Stroke is defined as an acute neurological deficit resulting from vascular infarction or haemorrhage within the central nervous system. Affecting 13.7 million people annually, stroke is the second leading cause of death and acquired disability globally. In Ireland, 7500 strokes are recorded per year representing the leading cause of acquired neurological disability worldwide (1-2).
The pathogenesis of stroke can be separated into haemorrhagic or ischaemic. Ischaemic strokes describe vessel constriction or occlusion in the brain, responsible for 85% of all cases.
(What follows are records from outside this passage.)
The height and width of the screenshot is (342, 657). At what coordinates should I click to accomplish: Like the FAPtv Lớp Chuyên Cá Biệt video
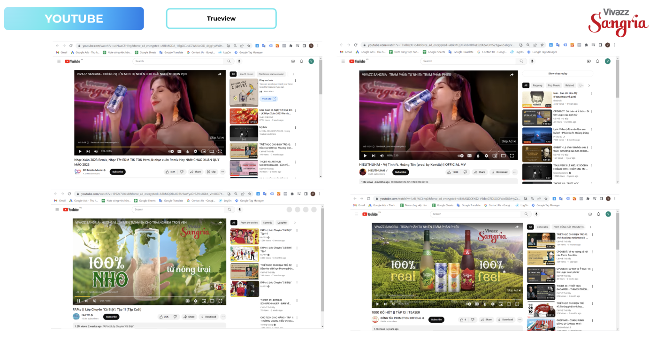[x=164, y=317]
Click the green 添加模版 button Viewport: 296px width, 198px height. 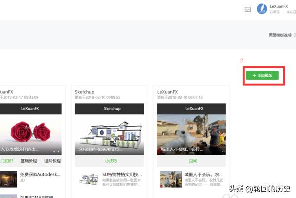[262, 76]
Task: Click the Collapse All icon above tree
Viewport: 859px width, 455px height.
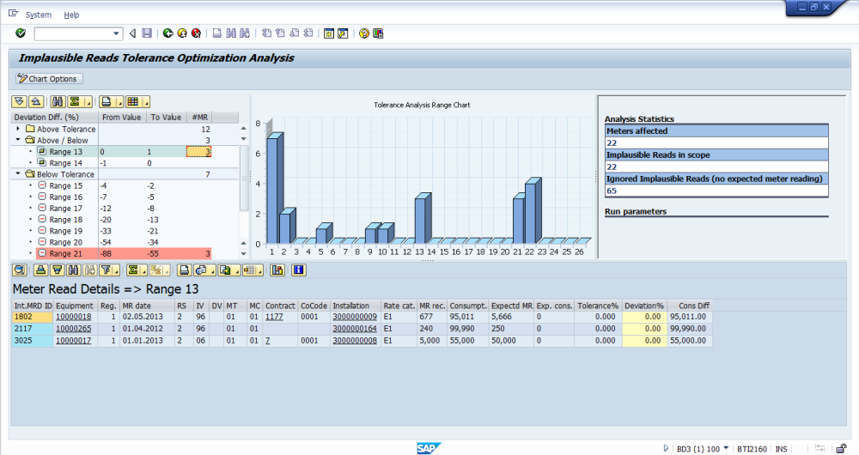Action: (35, 101)
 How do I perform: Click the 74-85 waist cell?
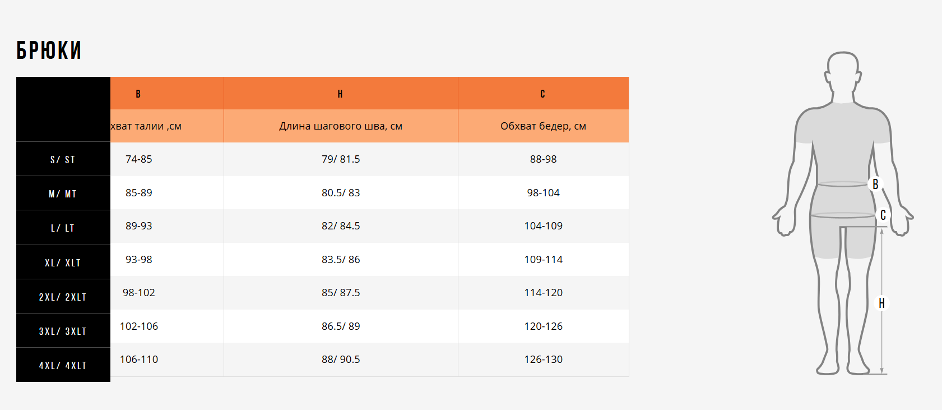coord(139,159)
Treatments such as thrombolytics (Alteplase/Tenecteplase) and thrombectomy focus on occlusion removal and blood flow restoration. There is urgency in recanalization to preserve neurological function and to optimise recovery time and quality of life (3).
This investigation will be informed by the ‘RESTORE’ registry managed by Prof. Doyle, which has accumulated over 1,000 acute ischaemic stroke (AIS) clots. Histological and immunohistochemical analyses can be applied to extracted AIS thrombi to highlight percentage composition of matrix metalloproteinase-2 (MMP-2) and matrix metalloproteinase-9 (MMP-9) as part of collaborative studies across European stroke centres. MMPs are markers of extracellular matrix degradation, with considerable involvement in the integrity of the blood-brain barrier (BBB) (4). Elevated levels of MMP-2 and MMP-9 are associated with vascular impairment and disturbance of the BBB, suggesting their role in early detection of AIS and post-thrombectomy intracranial haemorrhaging (PTIH) (5).
This project will investigate MMP-2 and MMP-9 levels in AIS clots in regard to aetiology and patient outcomes ie. the National Institute of Health Stroke Scale (NIHSS), modified Rankin Scale (mRS) and modified Treatment In Cerebral Infarction (mTICI). Identifying correlations between thrombus composition, stroke aetiology, and clinical outcomes may help guide strategies to reduce neurological deficits, predict and manage post-thrombectomy intracranial haemorrhaging and optimise recovery time and quality of life for AIS patients.